[Saved entries]
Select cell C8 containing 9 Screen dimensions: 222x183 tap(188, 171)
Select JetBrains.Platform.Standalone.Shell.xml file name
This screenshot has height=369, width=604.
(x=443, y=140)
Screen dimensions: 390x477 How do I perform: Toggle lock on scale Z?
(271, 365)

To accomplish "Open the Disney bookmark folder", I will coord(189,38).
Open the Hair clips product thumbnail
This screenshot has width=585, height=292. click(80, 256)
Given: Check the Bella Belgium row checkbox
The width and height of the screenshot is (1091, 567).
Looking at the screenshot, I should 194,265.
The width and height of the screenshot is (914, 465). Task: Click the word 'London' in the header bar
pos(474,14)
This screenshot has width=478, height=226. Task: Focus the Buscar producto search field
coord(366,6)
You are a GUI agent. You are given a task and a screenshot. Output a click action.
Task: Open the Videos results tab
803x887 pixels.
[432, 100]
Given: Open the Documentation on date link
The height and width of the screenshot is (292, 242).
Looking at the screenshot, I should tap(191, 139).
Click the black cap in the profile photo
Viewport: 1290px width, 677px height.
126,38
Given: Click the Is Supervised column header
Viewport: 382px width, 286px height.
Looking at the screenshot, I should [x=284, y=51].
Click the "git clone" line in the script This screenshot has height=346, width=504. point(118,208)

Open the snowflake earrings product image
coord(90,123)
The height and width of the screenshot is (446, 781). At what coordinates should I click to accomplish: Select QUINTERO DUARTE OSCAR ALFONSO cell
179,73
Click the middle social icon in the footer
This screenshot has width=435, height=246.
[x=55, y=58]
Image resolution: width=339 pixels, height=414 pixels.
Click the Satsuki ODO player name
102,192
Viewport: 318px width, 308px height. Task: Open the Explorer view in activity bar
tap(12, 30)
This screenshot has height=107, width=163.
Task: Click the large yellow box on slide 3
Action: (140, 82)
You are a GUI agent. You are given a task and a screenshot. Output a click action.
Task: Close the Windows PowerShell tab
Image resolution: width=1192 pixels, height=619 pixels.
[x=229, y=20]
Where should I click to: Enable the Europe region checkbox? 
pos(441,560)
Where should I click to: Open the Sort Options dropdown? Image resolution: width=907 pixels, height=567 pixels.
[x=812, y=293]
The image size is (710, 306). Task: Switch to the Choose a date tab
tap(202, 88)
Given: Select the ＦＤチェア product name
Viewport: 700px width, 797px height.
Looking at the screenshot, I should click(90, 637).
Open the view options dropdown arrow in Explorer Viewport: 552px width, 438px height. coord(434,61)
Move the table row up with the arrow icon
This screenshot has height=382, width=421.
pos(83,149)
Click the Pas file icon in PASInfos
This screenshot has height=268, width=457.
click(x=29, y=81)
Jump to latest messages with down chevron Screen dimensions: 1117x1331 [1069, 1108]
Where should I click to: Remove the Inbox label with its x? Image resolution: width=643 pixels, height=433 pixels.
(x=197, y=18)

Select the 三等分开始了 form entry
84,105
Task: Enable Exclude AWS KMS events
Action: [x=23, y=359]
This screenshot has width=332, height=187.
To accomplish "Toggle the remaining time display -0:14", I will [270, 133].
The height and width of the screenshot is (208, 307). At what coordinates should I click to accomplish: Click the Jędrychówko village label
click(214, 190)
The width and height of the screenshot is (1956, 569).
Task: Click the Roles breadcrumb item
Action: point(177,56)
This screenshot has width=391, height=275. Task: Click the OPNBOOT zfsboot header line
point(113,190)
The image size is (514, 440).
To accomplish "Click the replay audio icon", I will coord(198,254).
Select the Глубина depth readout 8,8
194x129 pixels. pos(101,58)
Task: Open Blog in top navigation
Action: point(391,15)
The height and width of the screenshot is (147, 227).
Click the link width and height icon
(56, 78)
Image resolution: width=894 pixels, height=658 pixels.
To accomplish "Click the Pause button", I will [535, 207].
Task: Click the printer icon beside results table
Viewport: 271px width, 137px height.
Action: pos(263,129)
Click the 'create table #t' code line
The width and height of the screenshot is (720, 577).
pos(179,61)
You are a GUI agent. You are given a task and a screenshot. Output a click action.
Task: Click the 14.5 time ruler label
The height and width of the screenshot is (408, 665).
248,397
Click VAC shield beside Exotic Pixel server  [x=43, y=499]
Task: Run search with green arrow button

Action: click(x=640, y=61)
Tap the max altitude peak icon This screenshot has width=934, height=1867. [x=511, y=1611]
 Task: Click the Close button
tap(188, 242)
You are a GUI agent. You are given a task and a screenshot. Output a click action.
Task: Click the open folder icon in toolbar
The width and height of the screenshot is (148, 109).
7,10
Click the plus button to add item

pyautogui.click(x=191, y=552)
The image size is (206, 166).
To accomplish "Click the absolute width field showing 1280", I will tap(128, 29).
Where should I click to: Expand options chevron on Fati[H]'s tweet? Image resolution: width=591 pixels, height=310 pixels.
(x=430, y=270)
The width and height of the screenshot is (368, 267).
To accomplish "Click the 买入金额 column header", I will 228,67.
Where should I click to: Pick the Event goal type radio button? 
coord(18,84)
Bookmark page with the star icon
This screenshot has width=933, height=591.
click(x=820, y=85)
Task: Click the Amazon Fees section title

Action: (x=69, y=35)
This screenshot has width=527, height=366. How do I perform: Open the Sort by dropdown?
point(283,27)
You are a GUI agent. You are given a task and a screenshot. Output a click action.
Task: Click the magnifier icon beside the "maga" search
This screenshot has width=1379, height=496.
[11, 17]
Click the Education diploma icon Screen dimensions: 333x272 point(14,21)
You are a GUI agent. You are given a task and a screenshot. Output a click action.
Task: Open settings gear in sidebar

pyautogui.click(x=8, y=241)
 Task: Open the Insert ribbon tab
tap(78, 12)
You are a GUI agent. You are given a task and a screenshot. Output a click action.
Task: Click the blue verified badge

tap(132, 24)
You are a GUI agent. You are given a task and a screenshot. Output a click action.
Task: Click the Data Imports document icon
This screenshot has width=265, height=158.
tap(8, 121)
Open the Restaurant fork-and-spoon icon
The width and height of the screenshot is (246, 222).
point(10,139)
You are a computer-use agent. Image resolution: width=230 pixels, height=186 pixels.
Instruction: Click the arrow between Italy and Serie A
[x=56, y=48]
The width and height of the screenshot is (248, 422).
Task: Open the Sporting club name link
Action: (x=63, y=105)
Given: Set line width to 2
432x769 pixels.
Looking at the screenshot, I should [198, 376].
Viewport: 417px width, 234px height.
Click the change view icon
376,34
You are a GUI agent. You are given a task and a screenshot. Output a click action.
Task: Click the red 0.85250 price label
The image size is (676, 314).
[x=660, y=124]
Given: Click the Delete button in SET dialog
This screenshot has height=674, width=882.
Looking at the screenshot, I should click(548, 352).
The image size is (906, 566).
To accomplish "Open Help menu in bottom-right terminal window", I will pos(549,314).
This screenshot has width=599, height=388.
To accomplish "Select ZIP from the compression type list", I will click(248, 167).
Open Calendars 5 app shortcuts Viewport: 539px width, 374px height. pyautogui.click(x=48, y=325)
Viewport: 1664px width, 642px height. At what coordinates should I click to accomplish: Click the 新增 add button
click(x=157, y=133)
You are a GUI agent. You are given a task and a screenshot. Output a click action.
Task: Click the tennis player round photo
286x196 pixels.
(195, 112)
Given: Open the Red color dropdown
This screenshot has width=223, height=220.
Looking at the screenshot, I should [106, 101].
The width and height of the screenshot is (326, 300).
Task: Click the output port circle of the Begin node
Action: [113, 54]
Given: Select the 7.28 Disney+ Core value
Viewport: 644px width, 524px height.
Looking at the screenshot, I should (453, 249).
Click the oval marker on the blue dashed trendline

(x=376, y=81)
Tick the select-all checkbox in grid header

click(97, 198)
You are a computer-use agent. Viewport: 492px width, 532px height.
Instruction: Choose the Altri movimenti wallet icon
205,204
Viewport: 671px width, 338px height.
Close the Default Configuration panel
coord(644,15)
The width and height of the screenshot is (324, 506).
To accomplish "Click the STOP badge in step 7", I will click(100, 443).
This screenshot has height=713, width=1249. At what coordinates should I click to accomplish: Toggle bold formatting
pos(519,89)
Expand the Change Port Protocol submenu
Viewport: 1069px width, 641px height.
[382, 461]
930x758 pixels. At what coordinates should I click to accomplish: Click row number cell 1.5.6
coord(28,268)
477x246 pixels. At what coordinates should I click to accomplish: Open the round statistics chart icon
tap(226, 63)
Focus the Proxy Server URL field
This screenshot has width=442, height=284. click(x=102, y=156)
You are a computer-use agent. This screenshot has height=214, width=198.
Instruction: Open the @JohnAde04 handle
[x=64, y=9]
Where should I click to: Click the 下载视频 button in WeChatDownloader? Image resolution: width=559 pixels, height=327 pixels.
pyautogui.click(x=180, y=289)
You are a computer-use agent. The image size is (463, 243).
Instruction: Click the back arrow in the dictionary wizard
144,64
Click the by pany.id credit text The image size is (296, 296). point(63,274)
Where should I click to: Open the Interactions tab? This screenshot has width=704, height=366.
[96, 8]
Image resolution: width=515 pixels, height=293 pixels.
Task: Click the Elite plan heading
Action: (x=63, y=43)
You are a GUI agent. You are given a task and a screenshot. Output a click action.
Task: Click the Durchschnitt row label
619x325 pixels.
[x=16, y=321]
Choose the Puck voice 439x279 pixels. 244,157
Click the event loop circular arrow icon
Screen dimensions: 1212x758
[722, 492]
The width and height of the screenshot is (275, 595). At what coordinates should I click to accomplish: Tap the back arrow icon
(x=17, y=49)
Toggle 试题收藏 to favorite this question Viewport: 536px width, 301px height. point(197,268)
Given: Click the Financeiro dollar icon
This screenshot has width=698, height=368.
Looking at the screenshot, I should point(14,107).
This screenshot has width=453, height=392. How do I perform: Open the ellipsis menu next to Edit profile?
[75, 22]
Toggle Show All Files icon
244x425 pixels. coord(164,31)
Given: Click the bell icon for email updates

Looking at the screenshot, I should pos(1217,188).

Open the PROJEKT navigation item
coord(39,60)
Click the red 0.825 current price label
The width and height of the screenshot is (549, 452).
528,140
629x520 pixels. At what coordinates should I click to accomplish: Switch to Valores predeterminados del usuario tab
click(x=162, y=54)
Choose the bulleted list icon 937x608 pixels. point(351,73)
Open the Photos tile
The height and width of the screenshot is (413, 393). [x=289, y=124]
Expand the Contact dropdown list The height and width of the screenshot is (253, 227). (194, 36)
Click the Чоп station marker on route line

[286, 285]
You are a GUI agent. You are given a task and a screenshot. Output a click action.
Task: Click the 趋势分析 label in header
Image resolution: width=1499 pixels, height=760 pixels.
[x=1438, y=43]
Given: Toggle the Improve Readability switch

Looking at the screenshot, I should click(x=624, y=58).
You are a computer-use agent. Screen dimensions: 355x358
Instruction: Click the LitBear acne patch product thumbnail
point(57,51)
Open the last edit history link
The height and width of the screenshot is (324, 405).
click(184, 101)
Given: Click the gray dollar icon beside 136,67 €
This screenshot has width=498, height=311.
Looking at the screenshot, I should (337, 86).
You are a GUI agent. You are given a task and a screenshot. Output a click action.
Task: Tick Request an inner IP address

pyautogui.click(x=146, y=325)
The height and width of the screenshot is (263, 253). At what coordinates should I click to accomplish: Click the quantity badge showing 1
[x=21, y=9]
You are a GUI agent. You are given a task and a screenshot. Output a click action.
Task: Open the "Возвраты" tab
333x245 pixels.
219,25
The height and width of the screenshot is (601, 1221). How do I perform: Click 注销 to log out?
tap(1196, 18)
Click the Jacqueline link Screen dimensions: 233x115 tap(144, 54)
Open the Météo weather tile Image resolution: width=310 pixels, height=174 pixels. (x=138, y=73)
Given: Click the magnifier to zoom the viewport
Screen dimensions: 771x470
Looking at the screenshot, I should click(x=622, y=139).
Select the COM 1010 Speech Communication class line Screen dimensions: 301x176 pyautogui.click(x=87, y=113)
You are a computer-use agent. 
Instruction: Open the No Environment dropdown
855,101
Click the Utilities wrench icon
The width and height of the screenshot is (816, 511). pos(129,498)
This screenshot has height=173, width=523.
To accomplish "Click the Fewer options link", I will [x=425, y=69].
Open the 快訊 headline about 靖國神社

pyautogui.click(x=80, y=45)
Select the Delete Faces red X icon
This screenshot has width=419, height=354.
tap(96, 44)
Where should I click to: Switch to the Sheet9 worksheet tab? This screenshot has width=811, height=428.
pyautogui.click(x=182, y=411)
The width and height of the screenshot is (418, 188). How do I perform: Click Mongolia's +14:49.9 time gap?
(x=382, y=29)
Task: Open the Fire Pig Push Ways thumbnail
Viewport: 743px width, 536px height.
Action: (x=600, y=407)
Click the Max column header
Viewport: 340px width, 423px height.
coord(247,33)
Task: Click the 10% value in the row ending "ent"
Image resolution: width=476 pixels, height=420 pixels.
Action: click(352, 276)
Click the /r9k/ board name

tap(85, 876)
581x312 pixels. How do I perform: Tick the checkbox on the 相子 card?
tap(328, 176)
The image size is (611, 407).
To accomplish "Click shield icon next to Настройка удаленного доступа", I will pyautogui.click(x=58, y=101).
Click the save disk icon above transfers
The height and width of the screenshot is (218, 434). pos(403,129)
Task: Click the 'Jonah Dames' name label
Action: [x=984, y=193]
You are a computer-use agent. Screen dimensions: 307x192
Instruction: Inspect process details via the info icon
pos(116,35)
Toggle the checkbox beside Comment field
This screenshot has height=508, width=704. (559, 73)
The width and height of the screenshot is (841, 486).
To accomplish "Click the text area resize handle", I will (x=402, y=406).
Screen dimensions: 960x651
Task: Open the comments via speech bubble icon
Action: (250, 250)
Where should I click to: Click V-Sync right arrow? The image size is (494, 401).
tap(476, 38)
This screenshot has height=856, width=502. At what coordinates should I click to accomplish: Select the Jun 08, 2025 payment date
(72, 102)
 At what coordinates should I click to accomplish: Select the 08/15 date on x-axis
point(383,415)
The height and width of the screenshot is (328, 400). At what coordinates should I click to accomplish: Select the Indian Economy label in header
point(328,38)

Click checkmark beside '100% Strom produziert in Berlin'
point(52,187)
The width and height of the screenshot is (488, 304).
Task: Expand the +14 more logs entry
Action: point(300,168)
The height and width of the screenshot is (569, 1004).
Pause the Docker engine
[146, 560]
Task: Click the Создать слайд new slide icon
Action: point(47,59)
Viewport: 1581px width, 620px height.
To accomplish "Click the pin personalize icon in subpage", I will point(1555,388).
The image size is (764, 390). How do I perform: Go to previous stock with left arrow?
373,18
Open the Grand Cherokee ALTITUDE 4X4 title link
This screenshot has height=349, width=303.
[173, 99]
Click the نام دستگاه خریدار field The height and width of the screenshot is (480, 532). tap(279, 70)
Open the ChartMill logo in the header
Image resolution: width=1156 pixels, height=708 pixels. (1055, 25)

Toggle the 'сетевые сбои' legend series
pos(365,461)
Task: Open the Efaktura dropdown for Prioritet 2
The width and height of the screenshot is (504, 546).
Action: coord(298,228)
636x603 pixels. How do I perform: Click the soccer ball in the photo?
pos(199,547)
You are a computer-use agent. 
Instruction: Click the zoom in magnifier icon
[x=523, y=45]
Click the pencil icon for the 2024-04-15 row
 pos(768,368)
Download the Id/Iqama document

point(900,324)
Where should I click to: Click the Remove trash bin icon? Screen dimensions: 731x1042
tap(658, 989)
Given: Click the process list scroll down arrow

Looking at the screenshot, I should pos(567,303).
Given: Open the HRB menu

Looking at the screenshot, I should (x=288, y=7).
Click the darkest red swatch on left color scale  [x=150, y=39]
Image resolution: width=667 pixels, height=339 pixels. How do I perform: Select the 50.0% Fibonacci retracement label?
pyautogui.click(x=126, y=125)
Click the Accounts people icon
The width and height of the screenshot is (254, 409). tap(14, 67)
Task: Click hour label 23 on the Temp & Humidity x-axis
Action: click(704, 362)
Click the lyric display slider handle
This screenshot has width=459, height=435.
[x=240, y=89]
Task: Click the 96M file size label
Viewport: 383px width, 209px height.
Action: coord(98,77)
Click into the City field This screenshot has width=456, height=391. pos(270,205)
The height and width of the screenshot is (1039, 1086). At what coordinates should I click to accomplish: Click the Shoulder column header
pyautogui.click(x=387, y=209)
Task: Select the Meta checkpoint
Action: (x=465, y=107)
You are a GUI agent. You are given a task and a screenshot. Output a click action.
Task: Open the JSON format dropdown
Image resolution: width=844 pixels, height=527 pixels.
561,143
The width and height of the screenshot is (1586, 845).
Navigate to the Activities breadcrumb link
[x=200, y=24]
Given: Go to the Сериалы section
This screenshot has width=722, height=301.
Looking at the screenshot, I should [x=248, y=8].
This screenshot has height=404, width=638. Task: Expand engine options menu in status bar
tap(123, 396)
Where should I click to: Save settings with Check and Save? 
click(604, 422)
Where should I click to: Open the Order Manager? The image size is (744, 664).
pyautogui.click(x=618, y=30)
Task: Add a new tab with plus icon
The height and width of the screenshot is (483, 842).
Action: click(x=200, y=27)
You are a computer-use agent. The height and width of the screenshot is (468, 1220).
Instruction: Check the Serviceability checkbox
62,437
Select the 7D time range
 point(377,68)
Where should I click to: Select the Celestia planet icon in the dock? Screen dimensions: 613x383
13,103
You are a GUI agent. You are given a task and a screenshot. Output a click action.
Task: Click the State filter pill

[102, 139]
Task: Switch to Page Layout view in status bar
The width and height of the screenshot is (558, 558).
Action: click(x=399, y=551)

## About this task
Using the records given above, list every line that includes the word "dollar".

## Problem solution
Given: Click the Financeiro dollar icon
Given: Click the gray dollar icon beside 136,67 €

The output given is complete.